Julien Sebban ne se contente pas de dessiner ; il réenchante. Avec Uchronia, son studio fondé en 2019, il bouscule un design contemporain souvent confiné dans la sobriété et l’angle droit, injectant une dose d’euphorie et de sinuosité. Diplômé de la prestigieuse école d’architecture Architectural Association (AA) de Londres, Sebban n’a pas attendu pour imposer sa vision : celle d’un quotidien joyeux, artisanal et résolument libre, où l’imaginaire prime sur le rationnel.


« Uchronia, c’est un espace où le temps n’existe plus », confie Sebban ; une phrase qui résume l’essence même de son approche. Ce terme, emprunté à la fiction spéculative, évoque des mondes parallèles, des récits rêvés – un manifeste que le studio transforme en réalité palpable. Fort d’une équipe de huit architectes et designers aux compétences complémentaires, Uchronia s’est rapidement distingué par son audace : allier l’exubérance des formes et la vitalité des couleurs à une rigueur artisanale inébranlable.
Dès ses premières commandes, Uchronia a fait sensation, injectant une énergie nouvelle dans des secteurs comme le retail et la restauration. Des identités visuelles repensées pour les boutiques Sonia Rykiel au décor onirique du restaurant Forest, niché dans le musée d’Art moderne de Paris, en passant par l’ambiance chaleureuse du bistrot japonais Unagi, chaque projet est une célébration, une douce rébellion contre la standardisation.
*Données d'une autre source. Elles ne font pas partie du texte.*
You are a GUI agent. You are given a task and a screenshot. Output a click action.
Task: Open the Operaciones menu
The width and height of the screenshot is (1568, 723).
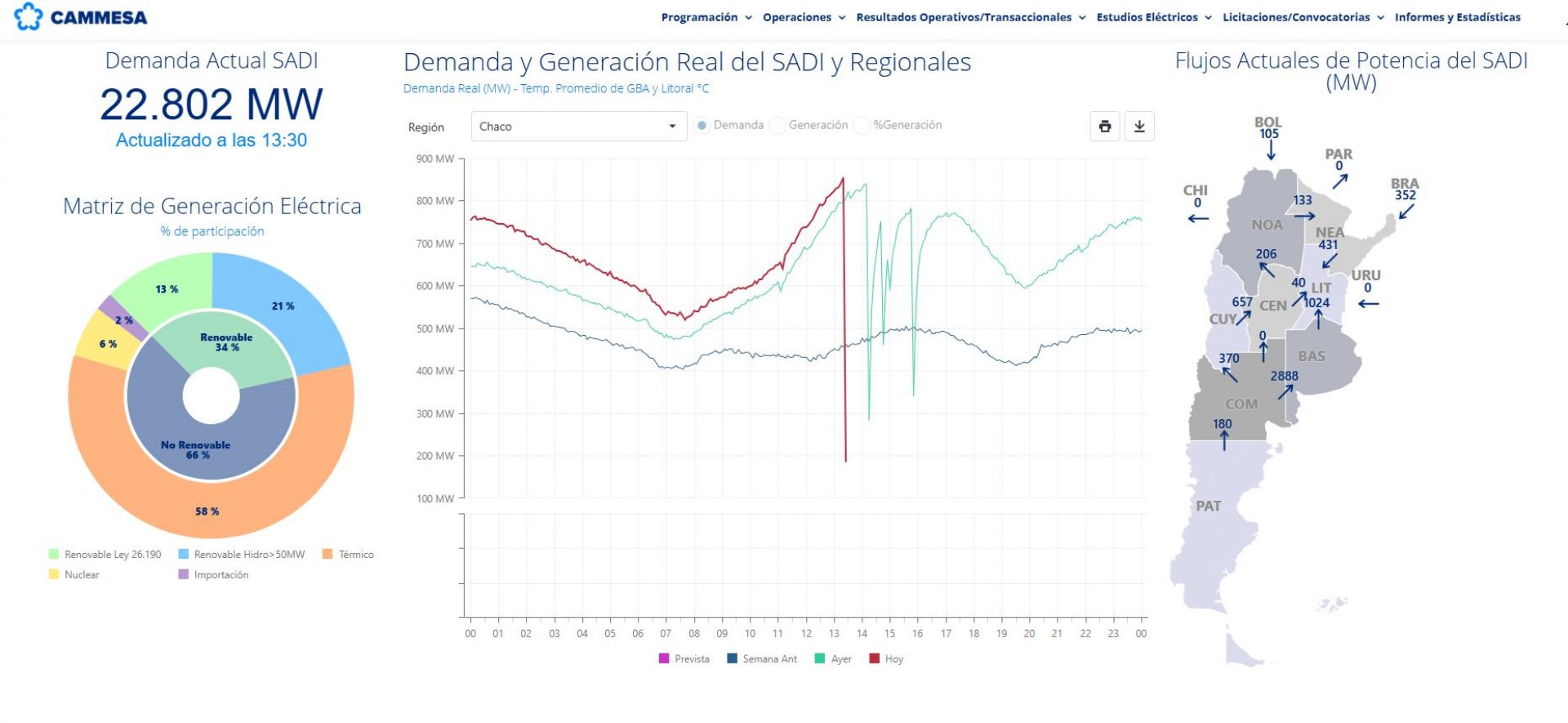point(804,17)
Le coup d’éclat du studio à Maison&Objet en janvier 2022 avec le « Café Uchronia » a marqué les esprits : une immersion totale dans des vagues orangées, des pourpres psychédéliques et des fleurs surdimensionnées, transformant le stand en un happening plastique vibrant.
Mais Uchronia ne s’arrête pas aux installations grandioses ; le studio sculpte aussi du mobilier. Ses pièces, devenues iconiques en quelques mois, portent des noms aussi savoureux que leurs silhouettes distinctives : les tables basses Cookie et Peanut, le fauteuil Sunny... Chaque création est façonnée à la main en France par des artisans d’exception, soulignant l’attachement du studio à l’art du travail bien fait. Une exigence qui lui a valu d’être sollicité par Maison&Objet pour partager sa vision 2025 de l’hospitalité, en écho au thème de l’année « Sur/Reality ». Attendez-vous à un espace d’inspiration détonnant, une bulle de créativité prête à fuser.
Mais c’est sans doute dans sa dernière création que l’âme d’Uchronia se révèle le plus intimement : l’appartement parisien de Julien Sebban, baptisé « Uchronia World ». À deux pas de son studio du 18e arrondissement, ce lieu n’est pas qu’un simple espace de vie : c’est un laboratoire sensoriel, un manifeste habité. Ici, chaque détail incarne la philosophie de l’architecte-designer : un rejet catégorique du blanc clinique au profit de finitions picturales audacieuses réalisées avec l’Atelier Roma, un amour inconditionnel des matières brillantes et des textures inattendues.


Le plafond du salon, laqué d’un bleu céleste profond, dialogue avec les poutres d’origine rehaussées de feuilles d’argent japonaises. Un mur-miroir en mosaïque diffracte la lumière tel un kaléidoscope. La chambre principale s’illumine d’un jaune solaire éclatant, clin d’œil à une façade voisine, tandis que la chambre d’amis s’embrase d’un orange intense. Partout, le mobilier est conçu sur mesure, fruit de collaborations exigeantes avec des maisons comme Prelle ou Verrier, ou chiné avec soin – une table de salle à manger en onyx et résine, sinueuse et spectaculaire, une table d’appoint en forme de pompon géant rehaussée de passementerie, ou encore des chaises Frank Lloyd Wright dénichées au marché aux puces. Même la cuisine devient un terrain d’exploration, associant un îlot en inox à un mur en résine façon écaille pailletée, complété par une crédence audacieuse du studio néerlandais Palet.
L’appartement devient ainsi la vitrine vivante de la philosophie Uchronia : un monde où l’habitat ne se résume pas à un décor, mais devient une œuvre d’art immersive, un terrain de jeu où l’imagination prend le pouvoir. Julien Sebban ne se contente pas de rêver : il conçoit des mondes où l’on a envie de vivre.